Attaching package: 'dplyr'

The following objects are masked from 'package:stats':

    filter, lag

The following objects are masked from 'package:base':

    intersect, setdiff, setequal, union



## Ch1: Mutating joins
*  like mutate(), the mutating joins return a copy of the primary dataset that has 1 or more columns added to it from the secondary dataset. 
*  **left_join, right_join, inner_join, full_join**

### The advantages of dplyr
dplyr provides several advantages when it comes to joining data. Reasons to use dplyr to join data:
*  dplyr join syntax is intuitive to use.
*  dplyr joins preserve the row order of your data.
*  dplyr joins will work with dplyr to connect to SQL databases, as well as Spark cluster to handle Big Data.

### A basic join
*  left_join() is the basic join function in dplyr. You can use it whenever you want to augment a data frame with information from another data frame.
*  Ex. **left_join(x, y)** joins y to x.
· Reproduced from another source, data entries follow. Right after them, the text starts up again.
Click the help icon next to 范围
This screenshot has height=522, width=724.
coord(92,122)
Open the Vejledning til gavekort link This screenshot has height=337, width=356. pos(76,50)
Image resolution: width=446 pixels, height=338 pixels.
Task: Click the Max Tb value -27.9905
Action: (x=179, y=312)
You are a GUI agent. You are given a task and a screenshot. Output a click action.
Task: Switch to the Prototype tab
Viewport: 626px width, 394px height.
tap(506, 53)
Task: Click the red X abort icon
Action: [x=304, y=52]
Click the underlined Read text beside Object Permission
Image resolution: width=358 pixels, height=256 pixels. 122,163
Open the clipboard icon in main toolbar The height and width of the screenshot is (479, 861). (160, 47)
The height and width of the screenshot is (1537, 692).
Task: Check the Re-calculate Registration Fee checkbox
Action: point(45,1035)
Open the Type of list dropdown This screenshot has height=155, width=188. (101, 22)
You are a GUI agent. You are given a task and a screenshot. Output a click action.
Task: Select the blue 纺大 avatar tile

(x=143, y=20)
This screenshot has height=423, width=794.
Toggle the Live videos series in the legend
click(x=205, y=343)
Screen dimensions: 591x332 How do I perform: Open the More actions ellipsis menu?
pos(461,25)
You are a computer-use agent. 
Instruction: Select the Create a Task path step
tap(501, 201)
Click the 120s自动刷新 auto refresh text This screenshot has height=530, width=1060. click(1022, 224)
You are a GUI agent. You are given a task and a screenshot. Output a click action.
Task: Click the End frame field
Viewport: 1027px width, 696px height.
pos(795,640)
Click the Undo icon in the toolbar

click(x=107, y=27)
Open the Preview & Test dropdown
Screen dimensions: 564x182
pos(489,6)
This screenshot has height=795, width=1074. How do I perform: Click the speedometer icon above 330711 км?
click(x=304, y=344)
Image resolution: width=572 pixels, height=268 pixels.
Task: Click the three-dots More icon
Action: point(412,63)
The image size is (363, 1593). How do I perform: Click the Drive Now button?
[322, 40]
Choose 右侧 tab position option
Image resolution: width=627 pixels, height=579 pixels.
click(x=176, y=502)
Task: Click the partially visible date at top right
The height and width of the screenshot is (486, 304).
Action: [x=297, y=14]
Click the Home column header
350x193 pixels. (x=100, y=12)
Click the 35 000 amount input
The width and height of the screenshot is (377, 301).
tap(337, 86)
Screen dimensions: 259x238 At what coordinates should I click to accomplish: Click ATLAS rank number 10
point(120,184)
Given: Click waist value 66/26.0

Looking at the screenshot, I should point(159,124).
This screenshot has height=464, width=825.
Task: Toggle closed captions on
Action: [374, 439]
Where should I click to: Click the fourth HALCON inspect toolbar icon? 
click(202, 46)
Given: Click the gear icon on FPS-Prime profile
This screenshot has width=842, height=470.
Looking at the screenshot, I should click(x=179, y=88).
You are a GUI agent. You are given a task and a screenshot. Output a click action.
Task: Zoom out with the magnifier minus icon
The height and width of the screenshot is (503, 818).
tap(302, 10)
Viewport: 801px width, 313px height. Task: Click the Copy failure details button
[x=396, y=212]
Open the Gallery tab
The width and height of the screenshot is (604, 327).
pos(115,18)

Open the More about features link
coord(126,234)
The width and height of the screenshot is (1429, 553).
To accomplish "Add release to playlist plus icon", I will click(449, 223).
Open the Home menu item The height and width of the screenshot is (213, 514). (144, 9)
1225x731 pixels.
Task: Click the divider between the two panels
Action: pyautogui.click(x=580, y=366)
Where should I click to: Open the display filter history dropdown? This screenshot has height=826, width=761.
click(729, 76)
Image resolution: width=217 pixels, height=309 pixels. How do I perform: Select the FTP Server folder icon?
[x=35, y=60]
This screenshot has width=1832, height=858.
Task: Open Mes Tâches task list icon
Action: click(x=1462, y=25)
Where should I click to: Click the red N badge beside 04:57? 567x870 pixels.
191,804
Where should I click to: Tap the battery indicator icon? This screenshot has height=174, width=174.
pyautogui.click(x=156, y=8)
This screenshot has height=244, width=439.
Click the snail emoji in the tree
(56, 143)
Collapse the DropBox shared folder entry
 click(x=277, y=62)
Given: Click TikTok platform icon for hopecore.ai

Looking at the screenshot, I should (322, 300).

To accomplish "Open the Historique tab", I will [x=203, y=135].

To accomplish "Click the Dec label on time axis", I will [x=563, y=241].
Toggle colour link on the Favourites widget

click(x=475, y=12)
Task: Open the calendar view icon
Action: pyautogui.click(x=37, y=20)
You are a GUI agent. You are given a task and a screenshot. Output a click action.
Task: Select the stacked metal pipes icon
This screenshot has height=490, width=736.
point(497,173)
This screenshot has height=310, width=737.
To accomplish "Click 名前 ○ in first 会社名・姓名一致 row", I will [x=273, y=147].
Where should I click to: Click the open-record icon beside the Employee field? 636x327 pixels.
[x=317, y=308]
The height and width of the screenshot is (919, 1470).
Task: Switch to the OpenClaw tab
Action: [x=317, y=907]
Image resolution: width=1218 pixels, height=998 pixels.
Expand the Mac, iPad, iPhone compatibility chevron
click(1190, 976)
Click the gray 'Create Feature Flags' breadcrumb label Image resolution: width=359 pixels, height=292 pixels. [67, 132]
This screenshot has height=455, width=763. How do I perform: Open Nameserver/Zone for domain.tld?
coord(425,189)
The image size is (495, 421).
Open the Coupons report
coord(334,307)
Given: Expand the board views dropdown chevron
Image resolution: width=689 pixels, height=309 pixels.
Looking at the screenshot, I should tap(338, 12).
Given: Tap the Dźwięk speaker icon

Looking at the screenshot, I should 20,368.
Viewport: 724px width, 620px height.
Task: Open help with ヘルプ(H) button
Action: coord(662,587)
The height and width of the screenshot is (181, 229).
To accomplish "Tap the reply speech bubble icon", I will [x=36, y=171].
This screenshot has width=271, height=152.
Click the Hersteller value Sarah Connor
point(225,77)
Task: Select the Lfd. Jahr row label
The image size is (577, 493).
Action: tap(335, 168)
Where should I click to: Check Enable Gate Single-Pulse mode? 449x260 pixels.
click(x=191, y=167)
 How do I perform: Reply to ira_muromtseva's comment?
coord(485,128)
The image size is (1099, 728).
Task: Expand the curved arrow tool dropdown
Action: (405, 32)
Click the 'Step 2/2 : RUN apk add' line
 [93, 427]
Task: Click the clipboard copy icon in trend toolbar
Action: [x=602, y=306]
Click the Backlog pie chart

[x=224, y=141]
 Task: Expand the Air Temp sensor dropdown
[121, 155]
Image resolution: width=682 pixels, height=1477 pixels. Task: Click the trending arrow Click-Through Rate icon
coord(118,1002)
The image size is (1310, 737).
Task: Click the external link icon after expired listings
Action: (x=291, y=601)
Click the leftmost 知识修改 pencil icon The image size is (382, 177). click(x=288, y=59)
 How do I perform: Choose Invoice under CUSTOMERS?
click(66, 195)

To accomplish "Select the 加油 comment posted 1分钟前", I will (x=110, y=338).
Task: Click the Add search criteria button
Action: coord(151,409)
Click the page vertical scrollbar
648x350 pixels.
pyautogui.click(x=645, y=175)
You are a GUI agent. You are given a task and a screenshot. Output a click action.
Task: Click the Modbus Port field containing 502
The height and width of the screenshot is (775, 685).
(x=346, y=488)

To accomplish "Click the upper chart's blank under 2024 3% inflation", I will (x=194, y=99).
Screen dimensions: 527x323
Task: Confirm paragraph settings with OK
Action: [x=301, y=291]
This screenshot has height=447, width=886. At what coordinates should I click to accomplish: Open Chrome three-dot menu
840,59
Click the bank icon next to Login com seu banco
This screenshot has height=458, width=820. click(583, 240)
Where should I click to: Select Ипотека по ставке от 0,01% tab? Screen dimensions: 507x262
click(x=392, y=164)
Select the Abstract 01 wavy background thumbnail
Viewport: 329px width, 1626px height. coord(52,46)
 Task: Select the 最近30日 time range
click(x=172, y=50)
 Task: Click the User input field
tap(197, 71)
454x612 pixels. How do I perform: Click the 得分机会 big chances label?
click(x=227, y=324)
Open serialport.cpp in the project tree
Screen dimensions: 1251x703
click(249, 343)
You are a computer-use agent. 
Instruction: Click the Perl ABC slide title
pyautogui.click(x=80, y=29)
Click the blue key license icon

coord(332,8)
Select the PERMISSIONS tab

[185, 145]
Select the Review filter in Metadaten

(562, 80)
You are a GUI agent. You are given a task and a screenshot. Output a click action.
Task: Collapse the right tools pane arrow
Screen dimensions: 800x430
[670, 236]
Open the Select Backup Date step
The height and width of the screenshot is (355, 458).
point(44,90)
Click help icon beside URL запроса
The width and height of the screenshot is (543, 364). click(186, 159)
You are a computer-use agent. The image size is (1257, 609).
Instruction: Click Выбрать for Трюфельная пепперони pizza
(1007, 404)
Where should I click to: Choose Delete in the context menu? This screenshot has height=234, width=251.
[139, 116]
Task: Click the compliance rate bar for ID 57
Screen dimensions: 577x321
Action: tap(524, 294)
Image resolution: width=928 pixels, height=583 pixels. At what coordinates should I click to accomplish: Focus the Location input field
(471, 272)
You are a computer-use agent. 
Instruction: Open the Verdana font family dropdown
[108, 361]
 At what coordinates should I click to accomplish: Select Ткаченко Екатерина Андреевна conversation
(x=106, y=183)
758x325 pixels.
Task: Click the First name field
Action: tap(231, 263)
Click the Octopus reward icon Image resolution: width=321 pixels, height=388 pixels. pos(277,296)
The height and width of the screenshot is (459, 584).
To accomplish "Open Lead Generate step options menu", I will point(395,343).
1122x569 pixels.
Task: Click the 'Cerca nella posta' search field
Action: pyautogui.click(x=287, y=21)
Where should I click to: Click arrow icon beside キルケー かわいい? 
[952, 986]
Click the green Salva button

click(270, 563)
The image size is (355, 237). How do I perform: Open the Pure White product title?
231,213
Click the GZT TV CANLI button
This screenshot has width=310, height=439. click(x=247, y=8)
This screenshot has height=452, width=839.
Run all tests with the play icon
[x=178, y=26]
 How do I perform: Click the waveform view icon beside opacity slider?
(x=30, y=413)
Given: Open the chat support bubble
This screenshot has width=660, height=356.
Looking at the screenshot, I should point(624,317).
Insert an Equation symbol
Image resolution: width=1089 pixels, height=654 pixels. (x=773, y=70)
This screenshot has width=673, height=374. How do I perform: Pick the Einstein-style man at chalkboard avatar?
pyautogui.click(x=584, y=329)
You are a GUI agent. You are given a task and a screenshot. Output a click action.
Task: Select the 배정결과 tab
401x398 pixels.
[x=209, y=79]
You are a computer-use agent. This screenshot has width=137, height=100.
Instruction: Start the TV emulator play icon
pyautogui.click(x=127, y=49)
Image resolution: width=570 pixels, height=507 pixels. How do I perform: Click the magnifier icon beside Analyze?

The second dataset you specify is joined to the first dataset. 
*  The easiest mistake when joining datasets is to use an incorrect **combination of keys**.

**Keys:**
*  primary key needs to be unique in a table
*  foreign key in the second table can be duplicated
*  PK may be comprised of multiple columns

In [17]:
artists0 = read.csv("C:/Users/annaa/data/artists.csv", sep = ",", stringsAsFactors = FALSE)
artists0

name,instrument
Jimmy Buffett,Guitar
George Harrison,Guitar
Mick Jagger,Vocals
Tom Jones,Vocals
Davy Jones,Vocals
John Lennon,Guitar
Paul McCartney,Bass
Jimmy Page,Guitar
Joe Perry,Guitar
Elvis Presley,Vocals


In [19]:
bands0 = read.csv("C:/Users/annaa/data/bands.csv", sep = ",", stringsAsFactors = FALSE)
bands0

name,band
John Bonham,Led Zeppelin
John Paul Jones,Led Zeppelin
Jimmy Page,Led Zeppelin
Robert Plant,Led Zeppelin
George Harrison,The Beatles
John Lennon,The Beatles


In [28]:
inner_join(artists0, bands0, by = "name")

name,instrument,band
George Harrison,Guitar,The Beatles
John Lennon,Guitar,The Beatles
Jimmy Page,Guitar,Led Zeppelin


In [26]:
left_join(artists0, bands0, by = "name")

name,instrument,band
Jimmy Buffett,Guitar,
George Harrison,Guitar,The Beatles
Mick Jagger,Vocals,
Tom Jones,Vocals,
Davy Jones,Vocals,
John Lennon,Guitar,The Beatles
Paul McCartney,Bass,
Jimmy Page,Guitar,Led Zeppelin
Joe Perry,Guitar,
Elvis Presley,Vocals,


In [27]:
right_join(artists0, bands0, by = "name")

name,instrument,band
John Bonham,,Led Zeppelin
John Paul Jones,,Led Zeppelin
Jimmy Page,Guitar,Led Zeppelin
Robert Plant,,Led Zeppelin
George Harrison,Guitar,The Beatles
John Lennon,Guitar,The Beatles


In [29]:
full_join(artists0, bands0, by = "name")

name,instrument,band
Jimmy Buffett,Guitar,
George Harrison,Guitar,The Beatles
Mick Jagger,Vocals,
Tom Jones,Vocals,
Davy Jones,Vocals,
John Lennon,Guitar,The Beatles
Paul McCartney,Bass,
Jimmy Page,Guitar,Led Zeppelin
Joe Perry,Guitar,
Elvis Presley,Vocals,


In [21]:
bands = read.csv("C:/Users/annaa/data/bands2.csv", sep = ",", stringsAsFactors = FALSE)
bands

first,last,band
John,Bonham,Led Zeppelin
John Paul,Jones,Led Zeppelin
Jimmy,Page,Led Zeppelin
Robert,Plant,Led Zeppelin
George,Harrison,The Beatles
John,Lennon,The Beatles


In [22]:
artists = read.csv("C:/Users/annaa/data/artists_new.csv", sep = ",", stringsAsFactors = FALSE)
artists

first,last,instrument
Jimmy,Buffett,Guitar
George,Harrison,Guitar
Mick,Jagger,Vocals
Tom,Jones,Vocals
Davy,Jones,Vocals
John,Lennon,Guitar


In [23]:
# Complete the code to join artists to bands
bands2 <- left_join(bands, artists, by = c("first", "last"))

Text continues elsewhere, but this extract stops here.